WHAT IS BEING ASKED:
Reproduce the stretch of the panel wall claims from "4. The exterior" through "toward said panel end on the other side.", word for word.

DOCUMENT:
-=-=-

2. The water drainage groove of claim 1 is formed within said panel
end closure.
3. The said vertical joint cover of claim 1 is made of a squeezable
gasket material having a frontal surface to bridge over said
vertical wall joint, a first fin to cause engagement with said
panel end cap of claim 3, and a second fin to cause contact with
said panel end in front of said horizontal sealant line, said
vertical sealant line and said marriage sealant.
4. The exterior building panel wall assembly of claim 1 wherein
said water drainage groove has tapered confronting sides having a
minimum width not exceeding 6 mm.
5. The water drainage groove of claim 4 is formed by said panel end
closure on one side and an exterior panel end cap sloping outwardly
away from said panel end on the other side.
6. The water drainage groove of claim 4 is formed by said panel end
closure on one side and an exterior panel end cap having a portion
substantially parallel to said panel end and a portion near the tip
of said end cap sloping outwardly away from said panel end on the
other side.
7. The water drainage groove of claim 4 is formed by said panel end
closure on one side and an exterior panel end cap sloping inwardly
toward said panel end on the other side.
8. The water drainage groove of claim 4 is formed by an exterior
panel end cap substantially perpendicular to the surface of said
panel on one side and a slanted surface of said panel end on the
other side.

-=-=-

DATA EXTRACT:

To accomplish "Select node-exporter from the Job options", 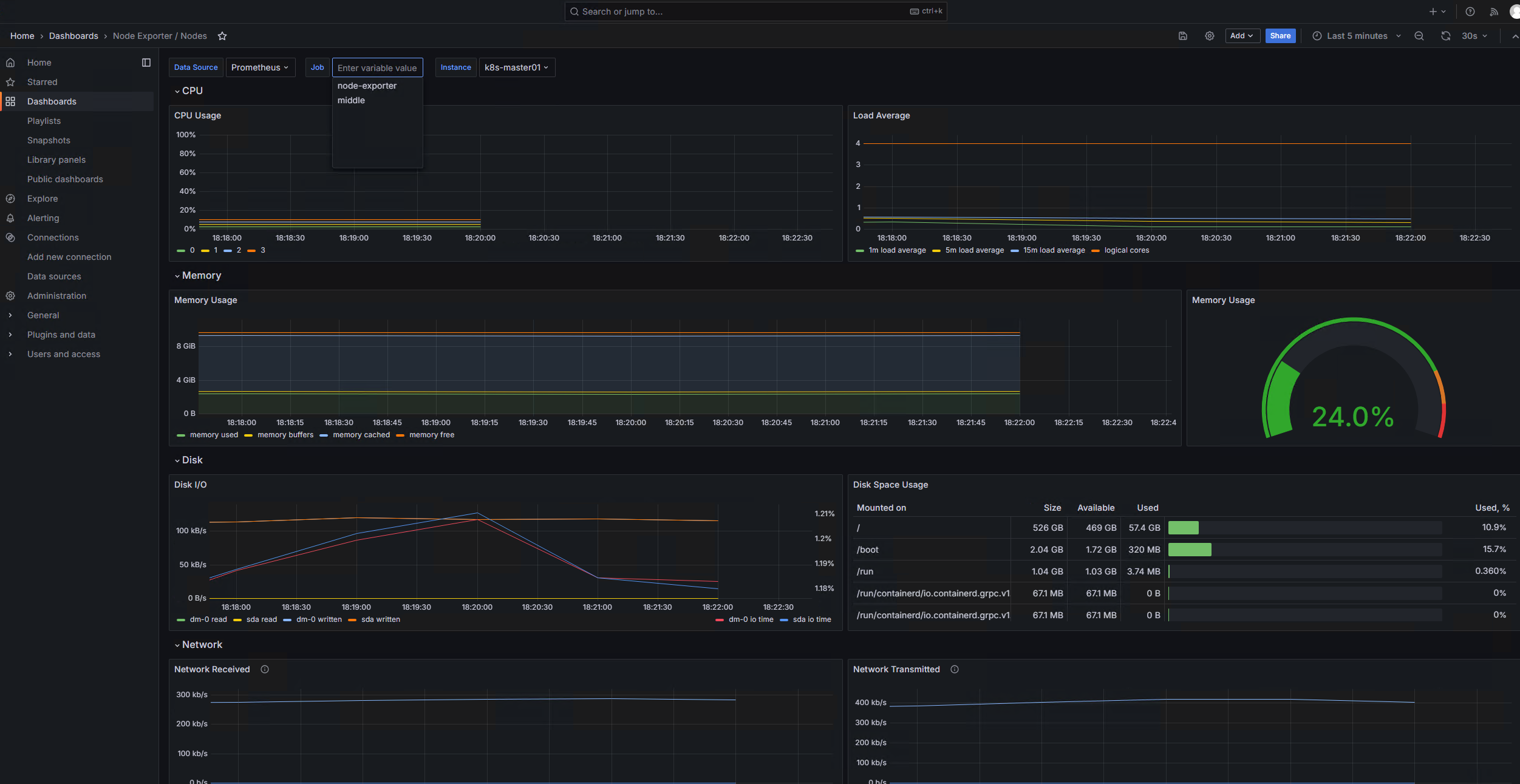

-=-=-

EXERCISE ANSWER:
4. The exterior building panel wall assembly of claim 1 wherein
said water drainage groove has tapered confronting sides having a
minimum width not exceeding 6 mm.
5. The water drainage groove of claim 4 is formed by said panel end
closure on one side and an exterior panel end cap sloping outwardly
away from said panel end on the other side.
6. The water drainage groove of claim 4 is formed by said panel end
closure on one side and an exterior panel end cap having a portion
substantially parallel to said panel end and a portion near the tip
of said end cap sloping outwardly away from said panel end on the
other side.
7. The water drainage groove of claim 4 is formed by said panel end
closure on one side and an exterior panel end cap sloping inwardly
toward said panel end on the other side.